Mientras tanto, chilenos y chilenas escuchan al presidente ejecutivo de Codelco criticando la productividad de los mineros chilenos, sin mencionar que la cuprífera estatal lleva décadas viendo cómo su producción se hunde en lo más bajo de la cadena de valor.

“¿Sabe cuántos investigadores especializados en minería de cobre tenemos en Chile?”, pregunta Babul. Y responde: “Unos 350, siendo el primer productor de cobre en el mundo, y algunos productores que le siguen tienen tres veces ese número. Y generar conocimiento científico tarda años. Jorge Zanelli, cuando estaba en la Comisión Chilena de Energía Nuclear, decía que para desarrollar esa energía Chile iba a tardar 25 o 30 años. Eso tarda formar a los científicos, a los físicos, y capacitar a los técnicos que ello necesita. No lo hemos hecho y siguen pasando los años”.

“No vemos un plan de desarrollo de las universidades”, que es donde se genera el conocimiento que sacará a Chile de su atolladero, dice el académico. “El plan de fortalecimiento a las universidades del Estado tiene un presupuesto de 300 mil millones de pesos para 15 años. A la Universidad de Chile le tocaría menos del 1% de su presupuesto, algo así como el 0,3%. El presupuesto de la Universidad de Chile es de mil millones de dólares. Uno puede decir muchas cosas, decir que Chile está por pasar a la era del conocimiento, pero en los hechos no se ve respaldo a esas palabras.
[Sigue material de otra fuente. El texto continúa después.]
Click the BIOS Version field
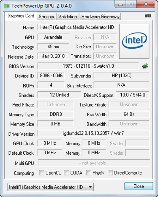 [88, 66]
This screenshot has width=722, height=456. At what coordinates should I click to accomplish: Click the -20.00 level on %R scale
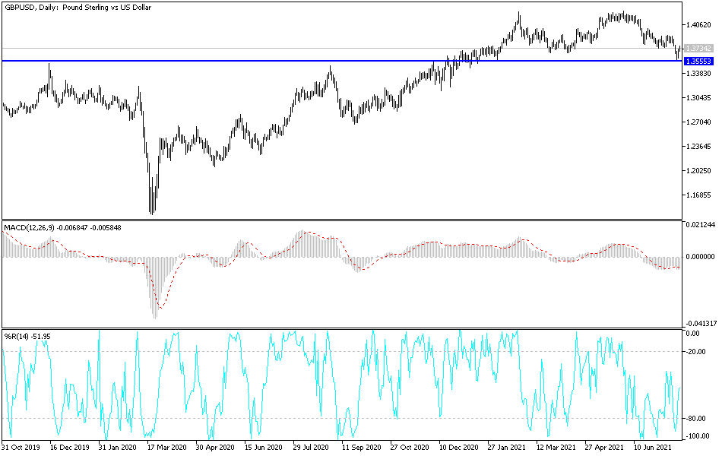click(697, 352)
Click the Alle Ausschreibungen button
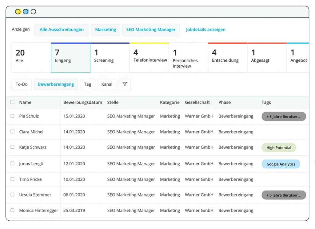This screenshot has width=315, height=229. [62, 30]
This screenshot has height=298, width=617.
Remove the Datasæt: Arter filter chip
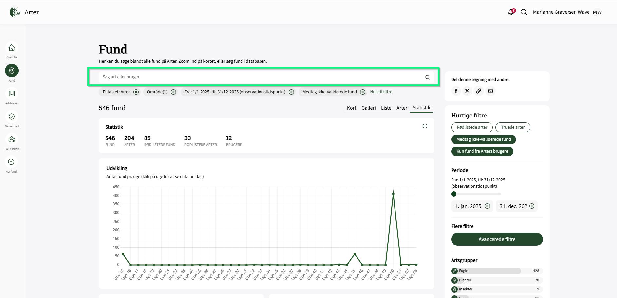[136, 92]
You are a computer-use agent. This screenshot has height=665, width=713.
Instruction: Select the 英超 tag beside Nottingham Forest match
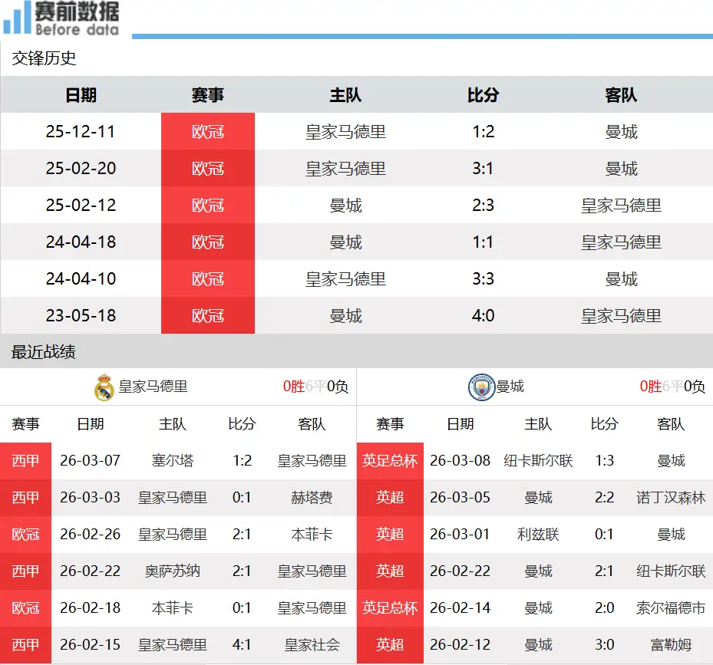[x=389, y=497]
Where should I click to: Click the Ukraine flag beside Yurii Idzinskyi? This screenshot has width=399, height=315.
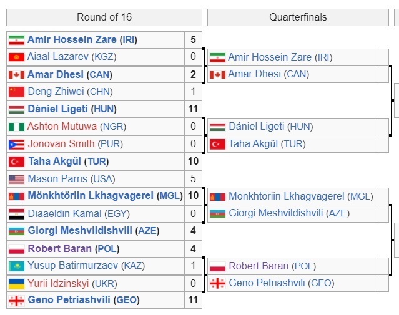[16, 283]
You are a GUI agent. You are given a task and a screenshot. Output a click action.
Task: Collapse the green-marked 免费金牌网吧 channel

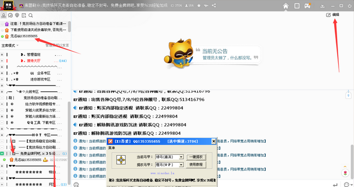click(2, 154)
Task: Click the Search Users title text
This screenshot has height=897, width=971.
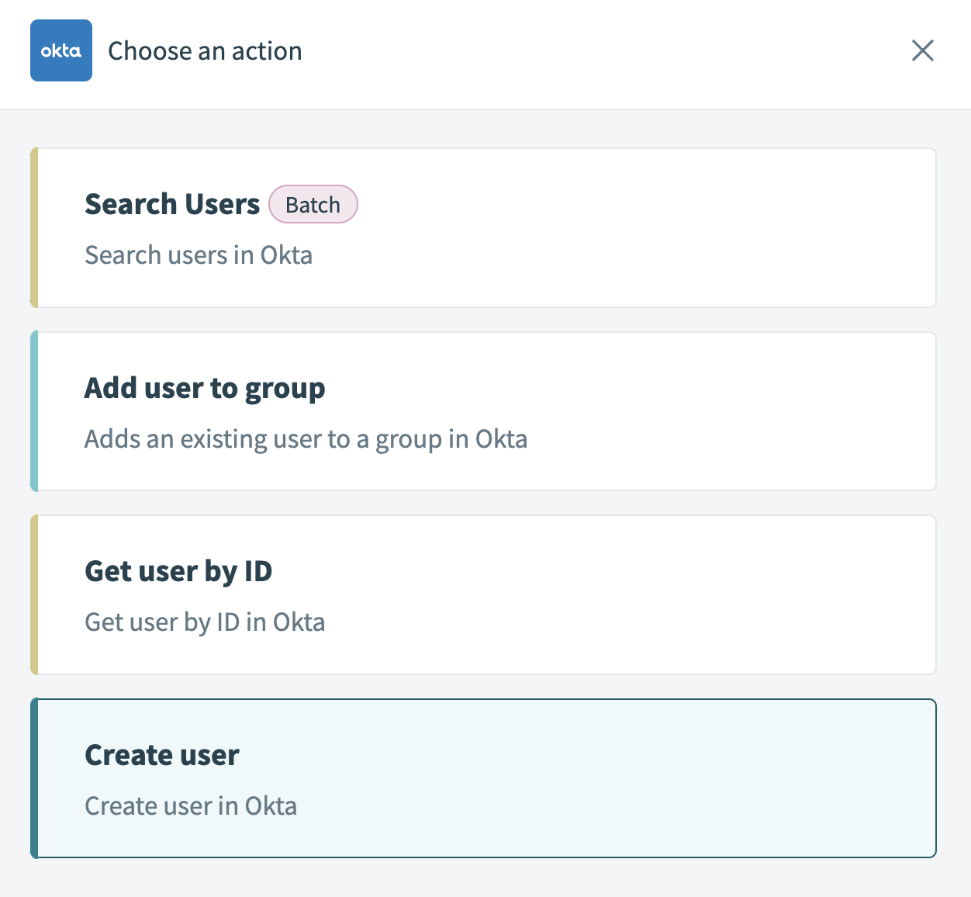Action: 172,203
No hay un empujón de las universidades. No se les valora como una herramienta”, agrega.

“En Chile hay aproximadamente 60 universidades. Si uno saca la cuenta verá que las que más publican trabajos en revistas, cuáles tienen más postulantes a programas de doctorado tanto en Chile como en el exterior, cuántas tienen más doctores… en fin; cuando uno toma toda esa producción y actividad y cruza esa información con las universidades veremos que cerca del 60% lo aportan tres universidades: la Universidad de Chile, la Universidad Católica y la Universidad de Concepción. Luego vienen la Austral, la de Valparaíso, etc. que agregan un porcentaje de un dígito. Pero de las 60 universidades, veremos que no todas esas 60 facultades de ciencia están produciendo conocimiento”, señala el investigador, quien intenta ser más claro al respecto: “Uno enseña lo que hace, que en el fondo es enseñar lo que investiga, cosa que es muy distinta a hacer clases con un libro en sala”.

Según el académico, no sólo faltan los recursos para que cada universidad del país fortalezca la investigación en ciertas áreas, dependiendo de múltiples variables como su situación geográfica. Hay un problema que está aún más en la base, y que tiene que ver con la transparencia y valoración del sistema universitario y la incapacidad de fijar estándares mínimos de calidad.

“Veamos a todos esos estudiantes que están en las universidades que ni siquiera están acreditadas en investigación y en postgrados, ¿qué profesionales estamos formando entonces? Cuando apareció la Comisión Nacional de Acreditación (CNA) destinaba un 20% de su presupuesto a informar. Cada quien iba y hacía la consulta en su sitio web y ver el resultado de su acreditación, ver en qué fallaba, ver su trabajo en investigación… en fin. La idea era guiarlos para que sepan dónde se metían, cuántos académicos a tiempo completo, qué áreas de la investigación son sus fuertes. Pero ahora se meten a cualquier universidad sin tener idea. Y se ha visto a jóvenes que entran a estudiar medicina en una facultad acreditada por 4 años mientras que la carrera dura 7”, concluye.